Pada masa Undang Undang Dasar Sementara 1950 tersebut diberlakukan, gejolak
politik yang panas menimbulkan berbagai gerakan yang politik yang tidak stabil, sehingga
kabinet pemerintahanpun ikut kena imbasnya, tercatat pada periode 1950 hingga 1959 ada 7
kali pergantian kabinet.
Sejak pengakuan kedaulatan pemerintah Indonesia dihadapkan pada masalah yang
berkaitan dengan dipertahankannya dominasi Belanda atas ekonomi Indonesia.Pemerintah
Indonesia masih menghormati kepentingn historis dunia usaha Belanda di Indonesia. Hal ini
banyak mendapat tentangan dari para pemimpin revolusioner Indonesia. Banyak desakan
agar Indonesia menutup perusahaan-perusahaan swasta Belanda, dan sekaligus mendorong
usaha swasta pribumi.Sehingga diharapkan dapat mengubah ekonomi kolonial menjadi
ekonomi nasional.
Akibat tidak stabilnya politik, maka defisit anggaran pemerintah semakin besar. Hal
ini ada kecenderungan pemerintah mencetak uang baru. Akibatnya, inflasi membumbung
tinggi dan mengancam kehidupan ekonomi Indonesia. Harga terus meningkat didikuti dengan
kenaikan upah, sehingga kemungkinan ekspor semakin berkurang.Untuk mengatasi inflasi,
pemerintah melakukan pemotongan uang (sinering) pada tanggal 19 Maret 1950. Uang yang
ada di bank setengahnya diganti dengan obligasi Republik Indonesia 1950. Uang yang ada
diperedaran digunting jadi dua, hanya yang kiri yang berlaku, dengan harga setenganhnya
dari harga semula.Hal ini bertujuan agar orang kecil tidak terlalu merugi.
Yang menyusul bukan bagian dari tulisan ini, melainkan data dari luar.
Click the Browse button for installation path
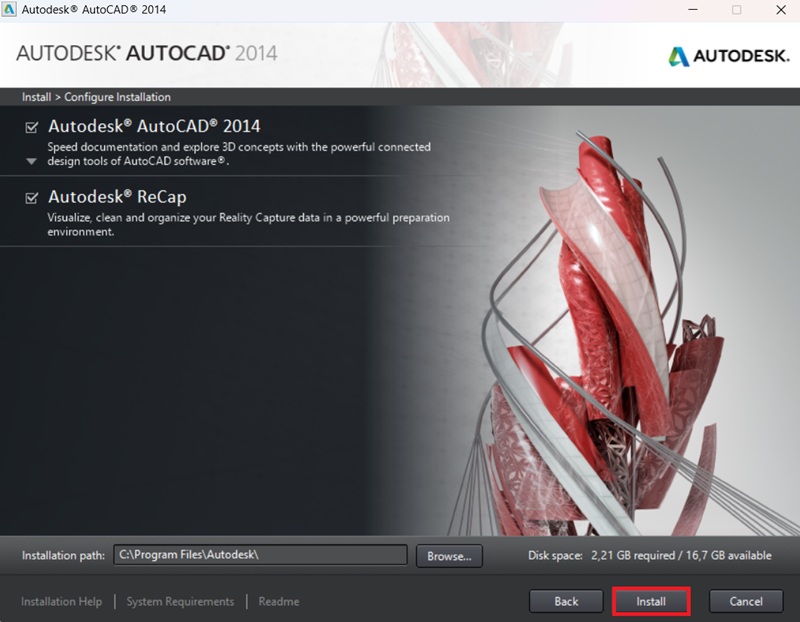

Sebagai akibat
sinering maka uang 1,5 milyar rupiah ditarik dari peredaran.Dengan uang itu pemerintah
dapat membayar utang sebagian kepada Bank Sentral.
Meskipun banyak kesulitan yang dihadapi, Pemerintah dianggap berhasil dalam
bidang budaya ini. Untuk mencukupi tenaga terdidik dari perguruan tinggi, Pemerintah
membuka banyak universitas yang disebarkan di daerah. Selain itu juga terjadi perkembangan
pada hal bahasa dan sastra indonesia yang akhirnya melandasi berkembangnya media
komunikasi di Indonesia. Dalam bidang seni juga mengalami perkembangan yaitu adanya
organisasi pelukis yang didirikan di Yogjakarta.
Kembalinya ke Negara Kesatuan juga berdampak pada sebagian tokoh dari Negara
bagian ingin tetap mempertahankan sebagai sebuah Negara yang berdiri sendiri dengan cara
mengadakan pemberontakan-pemberontakan.. Sehingga hal ini menjadi gangguan dan
ancaman keamanan dalam negeri. Pemberontakan yang terjadi selama masa demokrasi
perpimpin diantaranya seperti pemberontakan APRA, Pemberontakan Andi Azis,
Pemberontakan RMS, Pemberontakan DI/TII, Pemberontakan PRRI dan Permesta.